Jordan Kahlil Barnett (born December 31, 1995) is an American basketball player for Kolossos Rodou of the Greek Basketball League. He played college basketball for the Missouri Tigers and the Texas Longhorns.

==High school career==
Barnett attended Christian Brothers College High School. As a junior, Barnett posted 17.1 points, 7.7 rebounds, 2.1 assists, 1.4 steals and 1.7 blocks per game. He averaged 20.8 points and 8.2 rebounds as a senior and led the team to the Missouri Class 5 state title. In Nike EYBL circuit, he played under coach Corey Tate with the St. Louis Eagles. Barnett scored 43 points and collected 20 rebounds in an 86–77 overtime win against Columbia-Hickman in the championship game. He was the 70th ranked player in his high school class according to Rivals.com.

==College career==
Barnett began his collegiate career at Texas. He averaged 3.3 points and 2.0 rebounds in four games as a sophomore before deciding to transfer. Barnett selected Missouri because he was excited to play for Kim Anderson. He averaged 12.2 points per game in 23 games as a junior but was unable to save Anderson's job. After Michael Porter Jr. was forced to miss much of the 2017–18 season, Barnett was forced to shoulder much of the scoring alongside Kassius Robertson. Barnett scored a career-high 28 points in a 77–75 loss to Florida on January 6, 2018. As a senior, Barnett averaged 13.7 points and 5.7 rebounds per game and was one of the top 3-point shooters in the SEC at 41.4 percent. He was arrested for a DWI on March 13, and missed the Tigers' loss to Florida State in the Round of 64 of the NCAA Tournament.

==Professional career==
After going undrafted in the 2018 NBA draft, Barnett signed with the Milwaukee Bucks in the NBA Summer League. In 18.6 minutes per game, he averaged 6.0 points, 3.6 rebounds and 1.6 assists per game in summer league. On August 8, 2018, he signed with the Bucks for training camp. On September 17, 2018, Barnett was waived by the Bucks. Barnett was added to the opening night roster of the Wisconsin Herd on November 1, 2018.

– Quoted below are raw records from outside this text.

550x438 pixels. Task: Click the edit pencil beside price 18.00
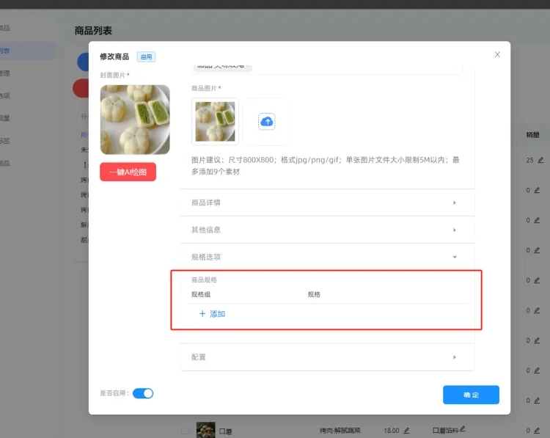(406, 430)
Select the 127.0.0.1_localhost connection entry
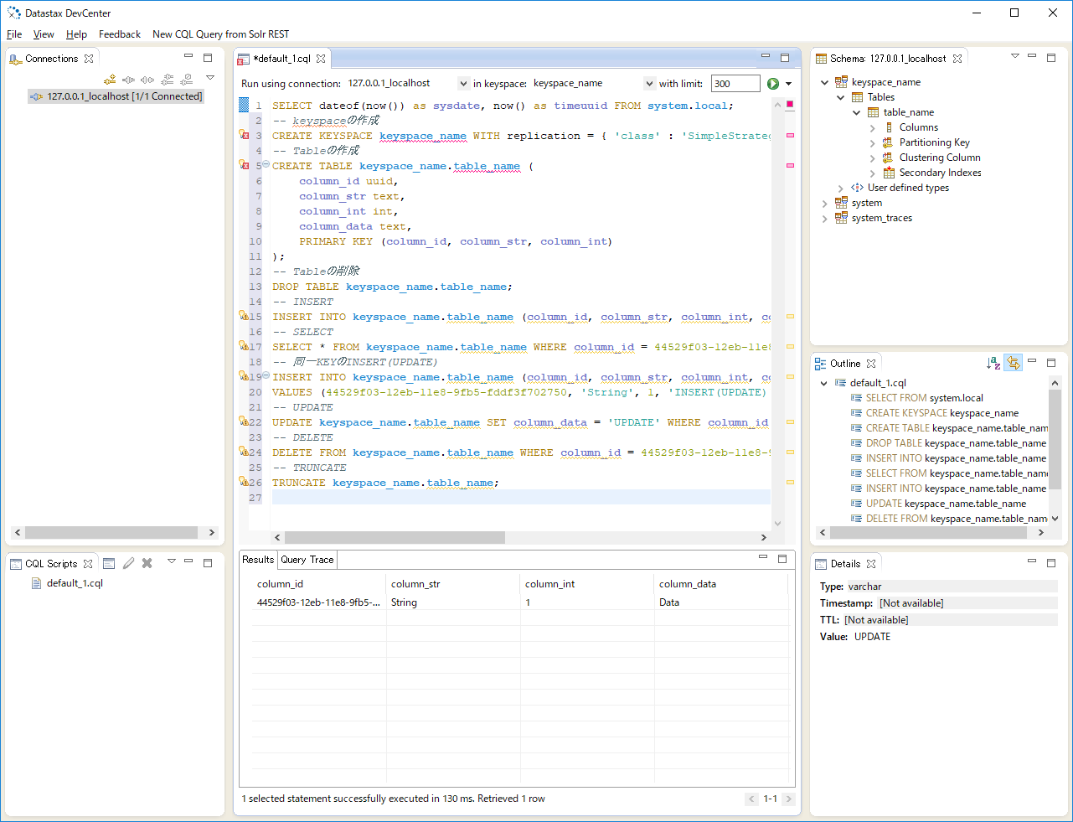Screen dimensions: 1073x822 coord(117,96)
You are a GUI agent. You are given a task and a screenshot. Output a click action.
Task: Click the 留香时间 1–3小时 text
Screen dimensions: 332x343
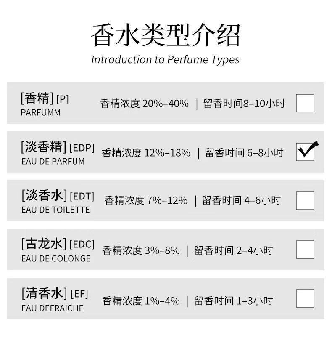click(x=233, y=301)
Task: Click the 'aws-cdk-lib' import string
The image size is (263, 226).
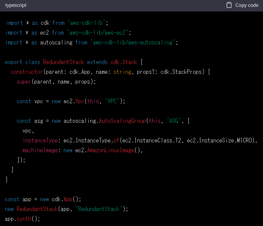Action: [x=87, y=23]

On January 22, 2019, the Fort Wayne Mad Ants announced that they had acquired Barnett and Ike Nwamu from the Wisconsin Herd for Elijah Stewart and the returning player rights to Alex Hamilton.

On July 30, 2019, Barnett signed with the Gießen 46ers of the Basketball Bundesliga. He averaged 10.4 points, 3.4 rebounds, and 1.0 blocks per game.

On July 22, 2020, Barnett signed with Rasta Vechta of the Basketball Bundesliga. He averaged 8.3 points, 2.9 rebounds and 1.0 assist per game. On July 22, 2021, Barnett signed with ZTE of the Hungarian Nemzeti Bajnokság I/A.

In the 2023–2024 season, Barnett played during the regular season and playoffs for Alba Fehervar in the Hungary-A Division.

In the 2024–2025 season, Barnett will play for the Hamburg Towers in the German Bundesliga.

On June 17, 2025, he signed with JDA Dijon of the LNB Pro A.